# OBJETIVO 1
Segundo o texto sobre o mercado de HQs dos EUA, por que a Marvel passou a promover relançamentos quase anuais e a introduzir mais diversidade?
# OBJETIVO 2
Conte as linhas dos registros que contêm a palavra "Select", diferenciando maiúsculas de minúsculas. Responda só com o número.

# TRECHO FORNECIDO
╔══
Se você ainda duvida, os números comprovam: diversidade dá certo | JUDAO.com.br

Com mais diversidade de protagonistas, enredos e motivações, o mercado de HQs dos EUA bateu um recorde de quase VINTE ANOS em Junho

Em Dezembro de 2015 dissemos aqui no JUDÃO: fazia muito muito tempo não se vendia tantas HQs no mercado dos EUA como naquele momento. Esse ano estamos longe de chamar o primeiro semestre de “fraco”, mas as vendas vinham caindo um pouco mês a mês quando comparados com os dados do ano passado. O mercado INTEIRO (incluindo gibis mensais e encadernados) foi 9% menor em Maio último, quando comparado com o mesmo mês de 2015. No geral, 2016 acumulava uma queda de 5% quando considerados os cinco primeiros meses. Os números, sempre, são do ComiChron.

Obviamente, surgiram os profetas do apocalipse. Não, não do vilão dos X-Men ou do monstrengo que matou o Superman, mas aqueles caras que aproveitam qualquer resultado negativo pra embasar suas opiniões – por mais INEQUIVOCAS que elas sejam. No caso, os tais profetas começaram a alardear que a queda estava acontecendo porque DC e, principalmente, a Marvel passaram a “privilegiar” os “justiceiros sociais” – e fazendo com que o leitor mais tradicional abandonasse o barco.

E aí vieram os resultados de Junho: o mês com as maiores vendas desde DEZEMBRO DE 1997. Ou, em outras palavras, o mês com mais vendas em quase VINTE ANOS.

Claro, esse crescimento todo tem inúmeras justificativas. E começa uns anos atrás.

A década de 2000 não foi particularmente boa para o mercado de HQs nos EUA. Marvel, DC, Image, Dark Horse e independentes começaram a sofrer em dobro pela inundação dos mangás no mercado norte-americano, além de problemas mais específicos, como cronologias intrincadas e personagens que pareciam não tocar os leitores mais novos – parecendo que ia condenar os “comics” a se tornar algo destinado a trintões.

As coisas começaram a mudar após a entrada da Marvel Studios na jogada dos cinemas, que ajudou a popularizar personagens que, antes, eram de nicho, como Homem de Ferro, Thor e Capitão América. Isso atraiu a atenção da Disney, que comprou a Casa das Ideias. Um movimento que fez com que a Warner não só apostasse mais nos heróis da DC no cinema, como também reorganizasse a editora. Nascia a DC Entertainment, que passou a pressionar a DC Comics a realmente dar lucro com suas próprias revistas e não mais ficar esperando o dinheiro do licenciamento cair do céu.

Isso tudo aí estimulou a DC a promover um grande reboot da cronologia, em 2011. Goste ou não do resultado, Os Novos 52 injetaram uma nova força no mercado de HQs, levaram mais gente para as comic shops e colocaram a editora no topo. Essa liderança da Distinta Concorrência obrigou a Marvel a inovar ainda mais, promovendo relançamentos quase que anuais da linha de gibis e introduzindo mais diversidade. No final, todo mundo passou a não só falar com os trintões de antes, mas também a prestar atenção na galera mais jovem, com outros perfis, gente que estava comprando mangás – ou comprando nada, mas que curtiu os filmes no cinema.
╚══
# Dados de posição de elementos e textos
╔══
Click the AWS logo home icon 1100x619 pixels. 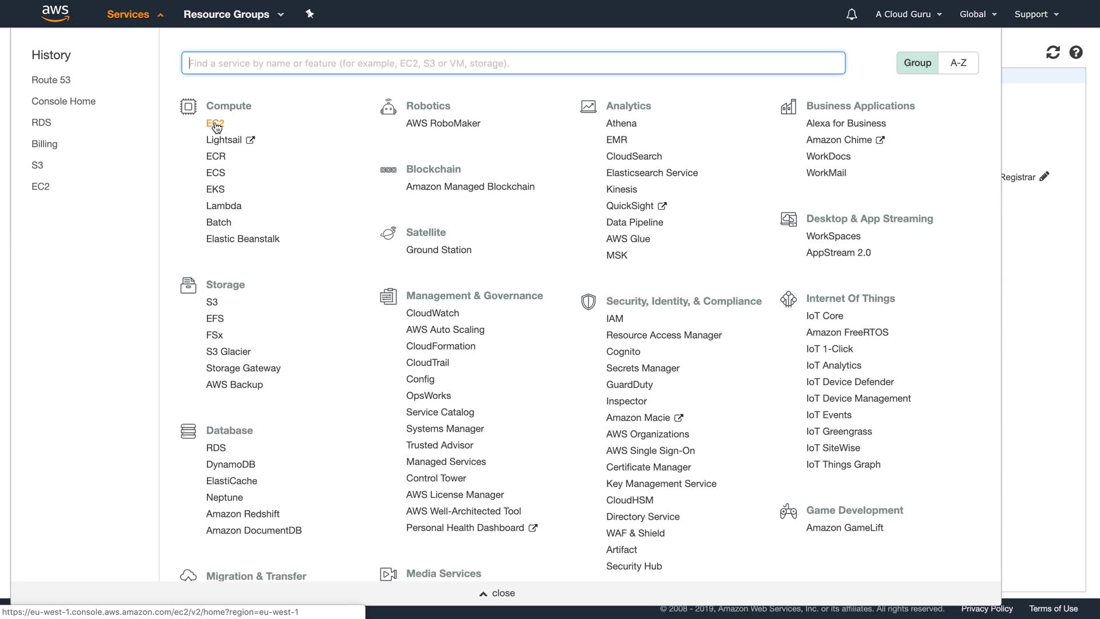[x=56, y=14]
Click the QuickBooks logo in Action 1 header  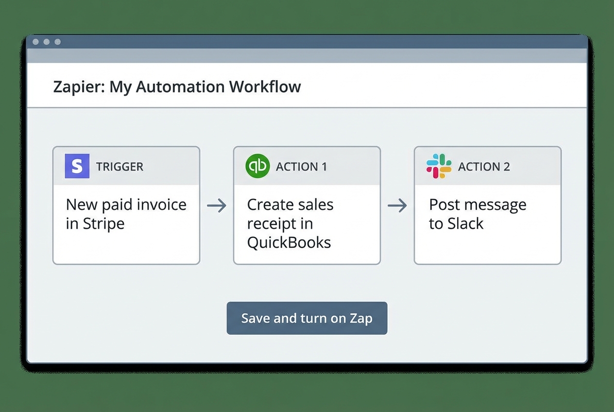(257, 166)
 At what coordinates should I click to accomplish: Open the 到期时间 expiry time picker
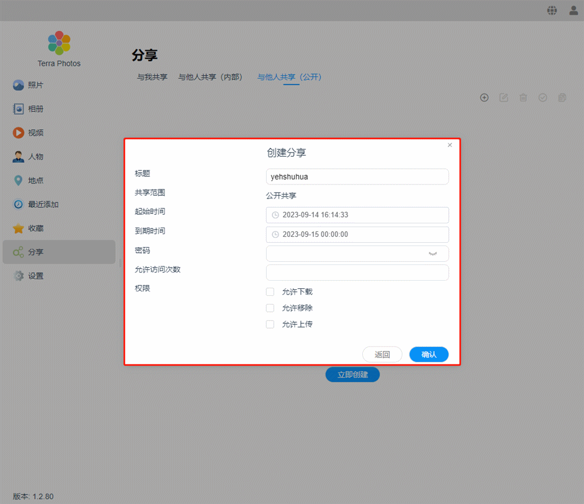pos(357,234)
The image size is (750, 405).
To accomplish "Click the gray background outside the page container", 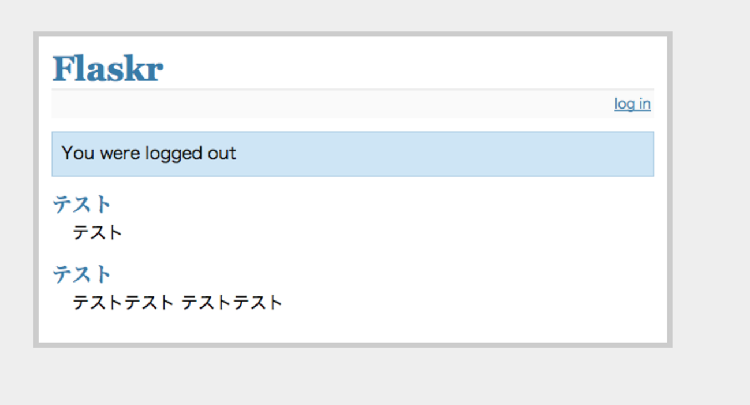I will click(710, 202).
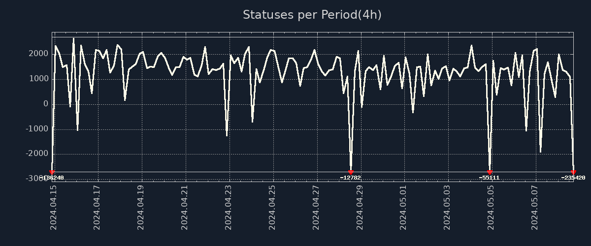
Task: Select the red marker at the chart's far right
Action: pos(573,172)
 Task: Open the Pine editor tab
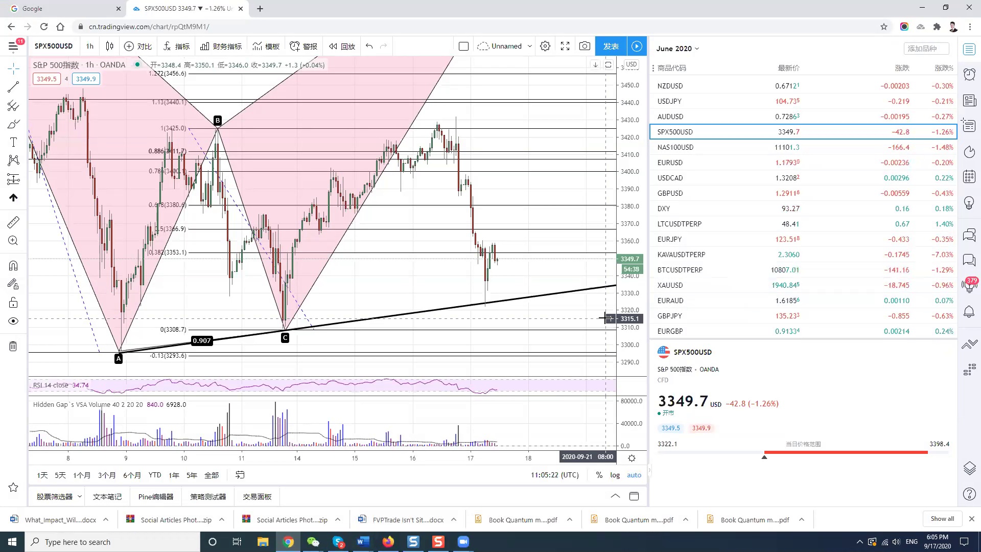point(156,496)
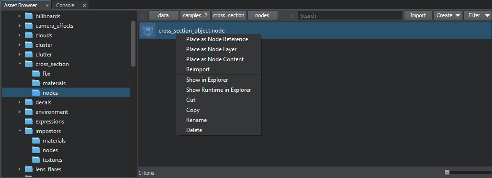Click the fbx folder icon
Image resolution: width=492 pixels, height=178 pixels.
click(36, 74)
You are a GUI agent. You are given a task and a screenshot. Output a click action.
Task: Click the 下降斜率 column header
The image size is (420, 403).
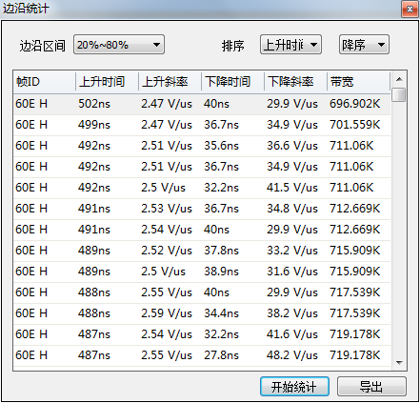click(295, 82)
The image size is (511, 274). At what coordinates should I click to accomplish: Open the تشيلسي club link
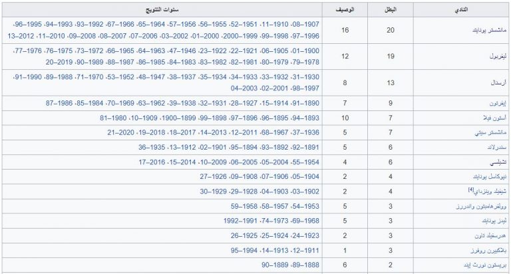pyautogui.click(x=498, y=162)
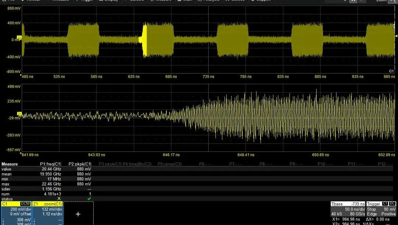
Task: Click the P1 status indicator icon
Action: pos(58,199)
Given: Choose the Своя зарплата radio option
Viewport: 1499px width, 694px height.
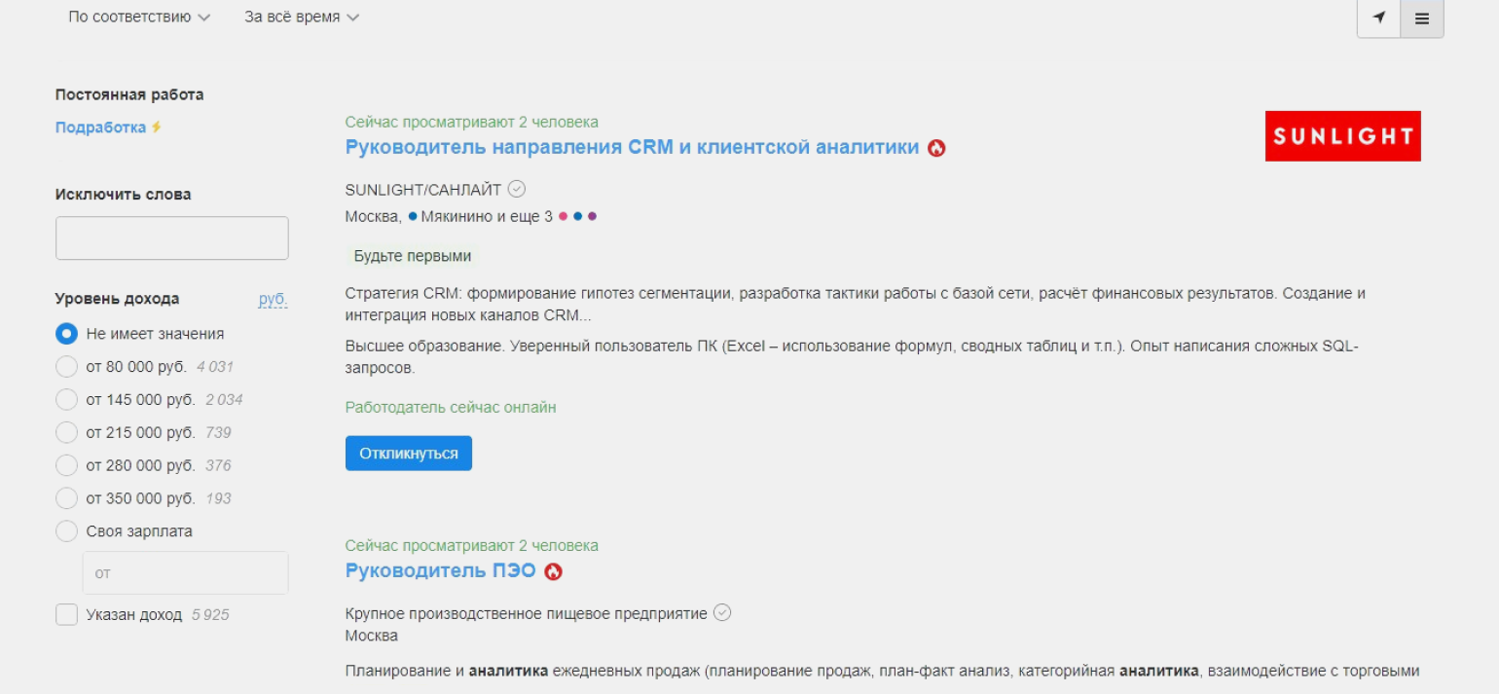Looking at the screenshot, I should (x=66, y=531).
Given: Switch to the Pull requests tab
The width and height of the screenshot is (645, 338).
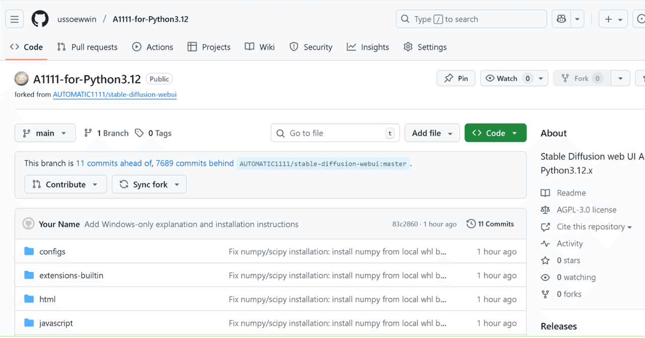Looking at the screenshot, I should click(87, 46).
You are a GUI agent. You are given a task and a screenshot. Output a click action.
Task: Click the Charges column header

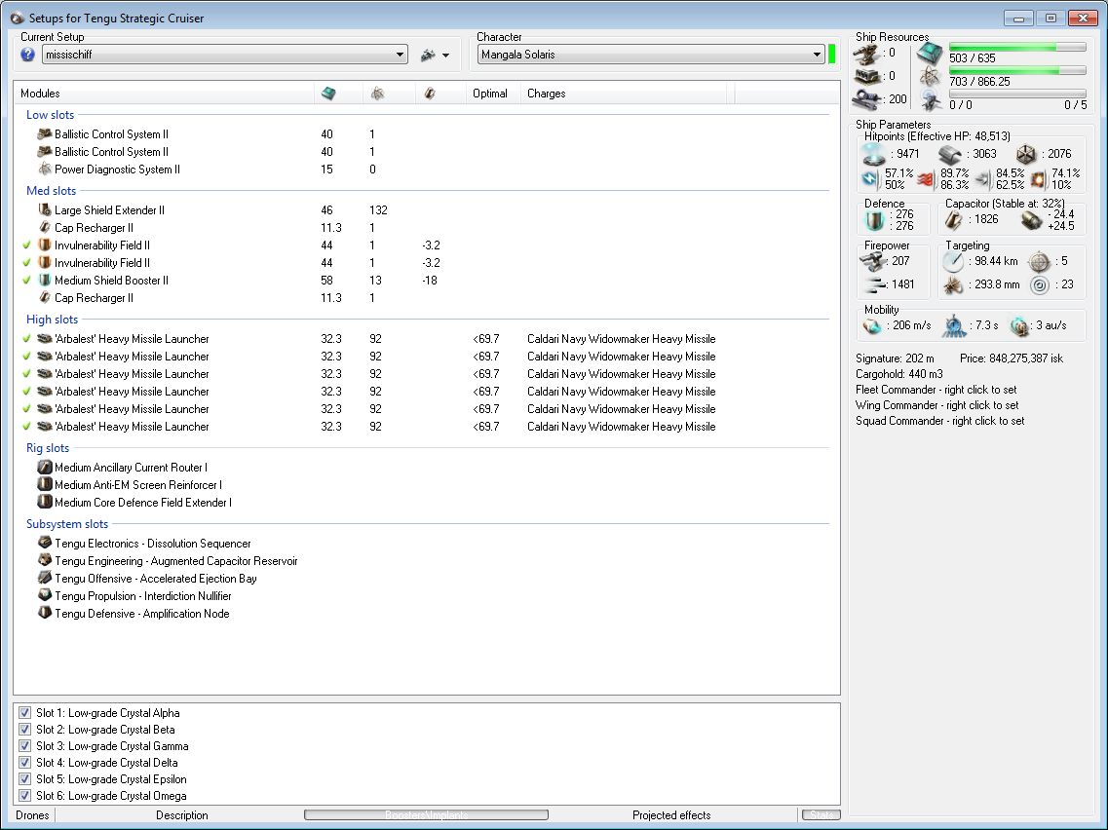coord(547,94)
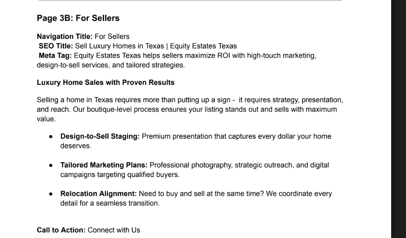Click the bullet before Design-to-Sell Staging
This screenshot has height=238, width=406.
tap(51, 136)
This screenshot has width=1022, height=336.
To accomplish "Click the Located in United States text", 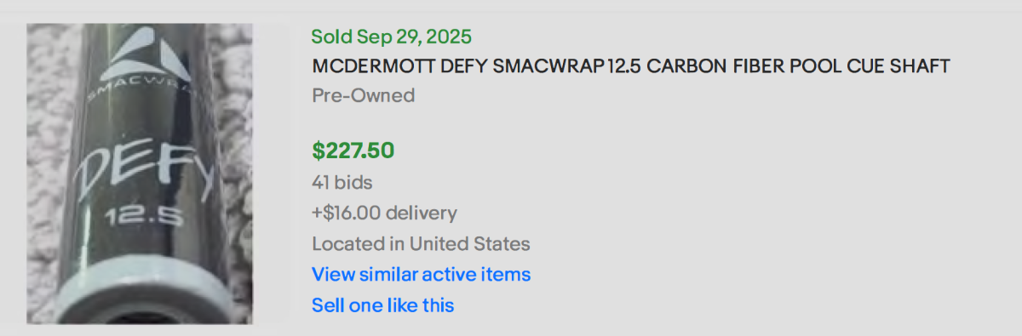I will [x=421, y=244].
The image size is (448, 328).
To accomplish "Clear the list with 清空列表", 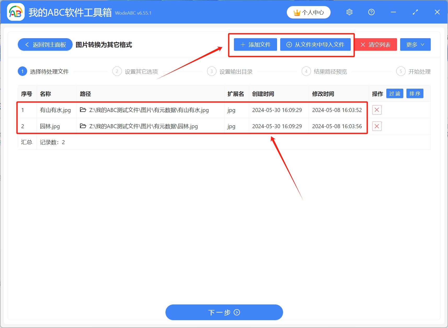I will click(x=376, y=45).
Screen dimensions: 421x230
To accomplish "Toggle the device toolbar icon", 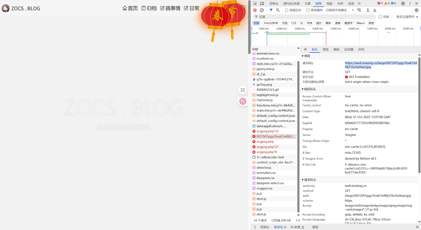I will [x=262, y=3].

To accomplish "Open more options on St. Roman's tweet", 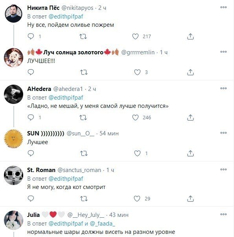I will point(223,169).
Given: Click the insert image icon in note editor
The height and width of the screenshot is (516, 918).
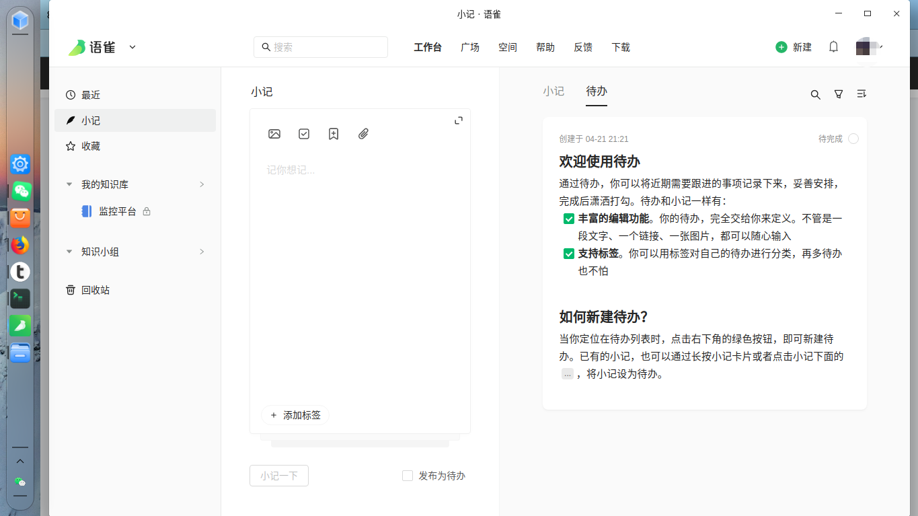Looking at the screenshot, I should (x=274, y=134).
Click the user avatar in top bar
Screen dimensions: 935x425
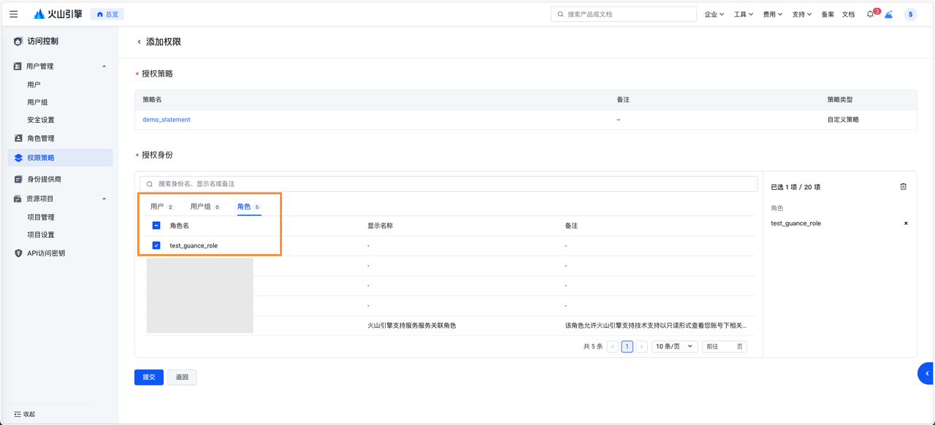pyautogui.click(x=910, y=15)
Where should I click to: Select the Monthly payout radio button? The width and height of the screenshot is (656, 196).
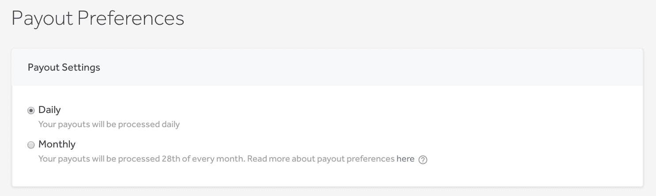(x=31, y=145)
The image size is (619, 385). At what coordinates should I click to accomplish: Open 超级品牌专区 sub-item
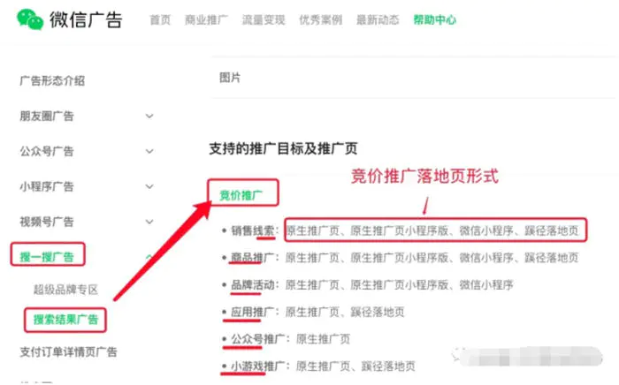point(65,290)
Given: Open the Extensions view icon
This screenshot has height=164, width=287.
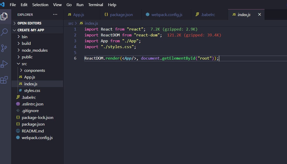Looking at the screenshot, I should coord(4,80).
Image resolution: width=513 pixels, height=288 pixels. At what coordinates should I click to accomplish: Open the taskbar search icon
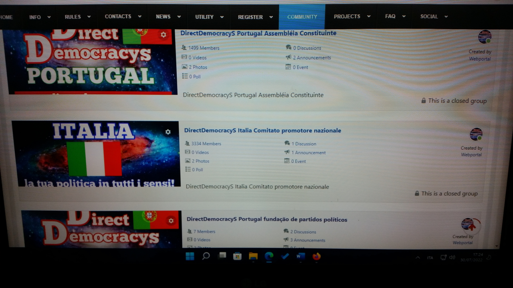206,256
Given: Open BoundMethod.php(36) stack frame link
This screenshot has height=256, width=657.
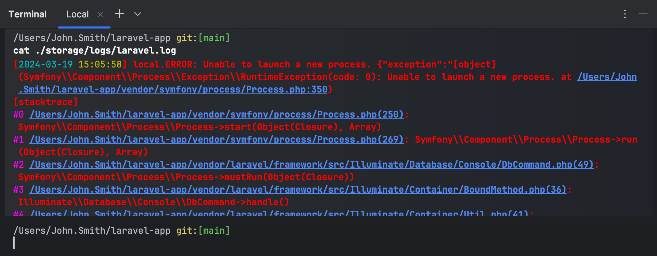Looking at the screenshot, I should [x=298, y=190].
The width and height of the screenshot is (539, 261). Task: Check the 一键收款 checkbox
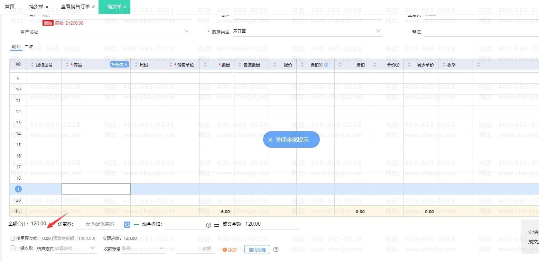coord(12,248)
╚══
# RESPOSTA COMPLETA 1
A liderança da DC no mercado, conquistada após o reboot de Os Novos 52 em 2011, obrigou a Marvel a inovar ainda mais. Por isso a editora passou a relançar sua linha de gibis quase todo ano e a introduzir mais diversidade.

# RESPOSTA COMPLETA 2
2